→ Texto de leitura

Pior que toda sua prática reprovável é sua atitude posterior,
demonstrando o cinismo e materialismo desafiador de Caim quanto à
soberania do Deus vivo. Para benefício próprio, aqueles que agem como
Caim desprezam o próximo, são vazios de compaixão, fé e amor, além de
passar a ser um claro agente opositor da ação da graça de Deus.
Balaão por sua vez
mostra a personalidade do avarento, mentiroso e de coração cheio de
cobiça e engano. Para aprofundar o entendimento sobre Balaão, leia
Números nos capítulos 22 ao 24. Já em Nm 25 traz a narrativa sobre o
erro de Balaão por ter levado o povo de Israel ao caminho da imoralidade
e idolatria, ao incentivar Balaque, rei de Moabe, com a introdução de
“donzelas” no meio do povo de Deus (veja Nm 31.16). Agiu desta forma,
pois tentara amaldiçoar o povo de Deus sendo incapacitado a proferir
maldições. Nos dias de hoje os que se assemelham a Balaão alegam que o
pecado é algo não tão sério assim e que não existe conseqüência sobre
nossos erros, afinal, movidos pela avareza e cobiça de um coração de
Balaão, facilmente ocultam o que está errado pelos honorários e lucros
financeiros que facilmente desvirtuam a exortação bíblica. Tais homens
seriam capazes de vender a própria mãe pela avidez e presunção de seus
corações, imagine o que são capazes de fazer com um povo ignorante a
respeito da Bíblia? William MacDonald comenta assim sobre Balaão:
Como Balaão, os falsos
mestres de hoje são agradáveis e convincentes. Conseguem dizer duas
coisas ao mesmo tempo. Em sua ganância, omitem a verdade a fim de
aumentar a própria renda e procuram transformar a casa de Deus em casa
de negócio. A cristandade de hoje se encontra contaminada pelo pecado da
simonia. Se a busca por lucro pudesse, de algum modo, ser removida,
muitos trabalhos supostamente cristãos deixariam de existir.[5]
Coré por sua vez
apresenta a rebeldia e insubordinação aos valores absolutos. Fala também
sobre um princípio de autoridade que fere os ouvidos de muitos – tanto
dentro como fora da igreja – em dias de tanto relativismo ético e moral.

→ Material
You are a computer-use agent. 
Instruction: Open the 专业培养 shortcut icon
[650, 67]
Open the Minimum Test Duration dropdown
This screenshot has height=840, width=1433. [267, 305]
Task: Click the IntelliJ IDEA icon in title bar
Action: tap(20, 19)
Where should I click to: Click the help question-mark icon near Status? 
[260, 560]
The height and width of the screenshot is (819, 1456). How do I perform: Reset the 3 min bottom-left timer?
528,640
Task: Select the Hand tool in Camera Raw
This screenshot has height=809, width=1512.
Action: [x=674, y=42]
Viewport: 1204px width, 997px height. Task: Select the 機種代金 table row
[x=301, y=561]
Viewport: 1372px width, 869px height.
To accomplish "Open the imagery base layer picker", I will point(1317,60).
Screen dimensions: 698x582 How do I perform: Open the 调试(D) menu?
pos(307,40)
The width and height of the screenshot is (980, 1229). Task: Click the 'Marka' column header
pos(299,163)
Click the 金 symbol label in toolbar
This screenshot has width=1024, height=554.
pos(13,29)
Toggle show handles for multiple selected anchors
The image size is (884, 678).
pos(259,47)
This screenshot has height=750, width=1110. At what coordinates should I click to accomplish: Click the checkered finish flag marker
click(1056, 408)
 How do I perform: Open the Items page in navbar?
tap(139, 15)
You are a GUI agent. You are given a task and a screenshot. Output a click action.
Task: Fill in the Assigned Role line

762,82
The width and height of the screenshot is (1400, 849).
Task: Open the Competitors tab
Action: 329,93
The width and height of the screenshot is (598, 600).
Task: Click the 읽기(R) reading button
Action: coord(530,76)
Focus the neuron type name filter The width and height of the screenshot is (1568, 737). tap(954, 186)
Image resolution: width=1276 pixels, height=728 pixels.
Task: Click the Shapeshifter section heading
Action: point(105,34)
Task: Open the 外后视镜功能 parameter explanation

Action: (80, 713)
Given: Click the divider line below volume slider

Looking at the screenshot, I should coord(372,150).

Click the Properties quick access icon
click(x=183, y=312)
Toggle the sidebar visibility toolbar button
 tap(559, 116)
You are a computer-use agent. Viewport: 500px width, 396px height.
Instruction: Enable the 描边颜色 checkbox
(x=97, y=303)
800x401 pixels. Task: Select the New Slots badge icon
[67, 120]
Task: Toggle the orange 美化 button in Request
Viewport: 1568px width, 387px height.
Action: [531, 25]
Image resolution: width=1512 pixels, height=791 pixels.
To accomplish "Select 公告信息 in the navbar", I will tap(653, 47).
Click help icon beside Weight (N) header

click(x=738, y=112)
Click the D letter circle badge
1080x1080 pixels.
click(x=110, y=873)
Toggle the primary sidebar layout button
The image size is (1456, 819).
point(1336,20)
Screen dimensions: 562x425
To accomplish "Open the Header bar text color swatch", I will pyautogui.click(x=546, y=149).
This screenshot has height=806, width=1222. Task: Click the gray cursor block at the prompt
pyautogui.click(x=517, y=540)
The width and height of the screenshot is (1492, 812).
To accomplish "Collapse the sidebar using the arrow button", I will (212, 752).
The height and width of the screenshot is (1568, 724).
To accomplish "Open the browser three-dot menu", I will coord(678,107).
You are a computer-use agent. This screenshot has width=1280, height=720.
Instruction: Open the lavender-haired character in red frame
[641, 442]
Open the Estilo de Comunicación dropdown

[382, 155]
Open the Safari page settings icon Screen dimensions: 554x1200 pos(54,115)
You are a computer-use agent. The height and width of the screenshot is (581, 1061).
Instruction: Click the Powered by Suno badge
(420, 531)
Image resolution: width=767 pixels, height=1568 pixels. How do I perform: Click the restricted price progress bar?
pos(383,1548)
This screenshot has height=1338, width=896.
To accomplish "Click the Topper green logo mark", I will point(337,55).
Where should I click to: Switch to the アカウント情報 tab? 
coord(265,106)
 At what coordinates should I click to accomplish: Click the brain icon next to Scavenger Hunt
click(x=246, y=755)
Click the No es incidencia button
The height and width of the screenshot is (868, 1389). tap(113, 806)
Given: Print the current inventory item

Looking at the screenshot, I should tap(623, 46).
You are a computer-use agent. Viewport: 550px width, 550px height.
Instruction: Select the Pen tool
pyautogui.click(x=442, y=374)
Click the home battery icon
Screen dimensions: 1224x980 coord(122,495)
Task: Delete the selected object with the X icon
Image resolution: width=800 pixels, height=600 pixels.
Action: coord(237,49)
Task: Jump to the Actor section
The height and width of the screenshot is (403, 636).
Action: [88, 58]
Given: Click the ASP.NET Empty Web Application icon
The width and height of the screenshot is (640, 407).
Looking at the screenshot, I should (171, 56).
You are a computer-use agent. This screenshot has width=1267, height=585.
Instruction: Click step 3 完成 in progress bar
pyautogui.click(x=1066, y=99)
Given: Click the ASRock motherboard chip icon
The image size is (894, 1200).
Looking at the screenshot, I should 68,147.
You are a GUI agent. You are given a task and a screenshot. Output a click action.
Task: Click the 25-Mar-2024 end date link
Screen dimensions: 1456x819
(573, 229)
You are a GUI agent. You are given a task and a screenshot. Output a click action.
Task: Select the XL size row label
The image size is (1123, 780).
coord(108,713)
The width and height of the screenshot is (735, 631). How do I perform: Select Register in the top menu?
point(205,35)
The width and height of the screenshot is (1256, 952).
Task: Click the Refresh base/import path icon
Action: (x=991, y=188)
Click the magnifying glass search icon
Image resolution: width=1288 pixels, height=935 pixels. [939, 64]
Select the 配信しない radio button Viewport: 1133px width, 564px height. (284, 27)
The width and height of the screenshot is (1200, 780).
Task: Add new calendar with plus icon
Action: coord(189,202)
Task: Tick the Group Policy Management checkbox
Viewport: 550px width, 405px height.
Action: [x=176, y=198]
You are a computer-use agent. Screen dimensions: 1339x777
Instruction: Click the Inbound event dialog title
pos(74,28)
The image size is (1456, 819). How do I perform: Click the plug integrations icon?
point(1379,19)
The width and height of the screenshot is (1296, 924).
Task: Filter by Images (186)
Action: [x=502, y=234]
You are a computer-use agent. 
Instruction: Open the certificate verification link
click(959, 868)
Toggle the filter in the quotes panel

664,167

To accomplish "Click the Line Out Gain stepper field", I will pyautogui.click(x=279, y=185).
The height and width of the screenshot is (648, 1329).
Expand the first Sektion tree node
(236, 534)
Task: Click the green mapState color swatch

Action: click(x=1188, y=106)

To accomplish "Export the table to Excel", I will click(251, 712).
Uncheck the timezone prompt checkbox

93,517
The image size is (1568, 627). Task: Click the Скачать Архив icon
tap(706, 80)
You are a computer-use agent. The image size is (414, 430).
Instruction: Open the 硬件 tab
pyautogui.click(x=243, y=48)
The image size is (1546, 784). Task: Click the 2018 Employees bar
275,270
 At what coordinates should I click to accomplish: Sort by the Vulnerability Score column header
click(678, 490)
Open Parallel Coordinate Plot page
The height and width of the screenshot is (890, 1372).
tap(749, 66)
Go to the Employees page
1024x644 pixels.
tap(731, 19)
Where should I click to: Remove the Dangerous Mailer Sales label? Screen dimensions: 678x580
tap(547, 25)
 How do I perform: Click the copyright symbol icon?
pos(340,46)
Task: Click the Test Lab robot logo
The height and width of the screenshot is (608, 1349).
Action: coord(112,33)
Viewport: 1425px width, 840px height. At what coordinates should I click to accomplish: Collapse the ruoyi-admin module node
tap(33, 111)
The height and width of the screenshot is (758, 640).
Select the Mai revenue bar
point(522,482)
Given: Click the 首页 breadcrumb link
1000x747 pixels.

→ Lista de tarefas
1. Aponte todas as referências ao livro de Números que o texto sobre Caim, Balaão e Coré indica ao leitor.
2. Prossiga com o texto sobre Caim, Balaão e Coré a partir da última frase apresentada.

→ Respostas do exercício
1. Números, capítulos 22 ao 24; Nm 25; Nm 31.16

2.
Filhos desobedientes, empregados rebeldes, membros de igreja facciosos,
os exemplos seriam intermináveis. Nm 16 fala sobre a desobediência,
cegueira, rebeldia e insubordinação de Coré – em parceria com Datã e
Abirão – contra Moisés e Arão. Coré se julgava como um tipo que nos dias
de hoje são vistos como um canal, um guru, quase um gnóstico dos dias
de Judas. Aqueles que alegam possuir revelações especiais e direções
exclusivas – supostamente vindas de Deus – mas que passam longe da
revelação bíblica, assim como o norte está do sul. O Novo Testamento
fala sobre figuras de postura semelhante à de Coré, como pode ser
complementado com a leitura dos textos de Tt 1.9-11; 1Tm 1.19-20 e 3Jo
9,10 que ajudarão a entender melhor as conseqüências desta rebeldia
espiritual.
A seqüência do texto de
Judas exemplifica como estes três tipos desvirtuam a igreja de seu foco e
propósito, sugando sua saúde e tirando propósito da própria comunidade
em benefício próprio.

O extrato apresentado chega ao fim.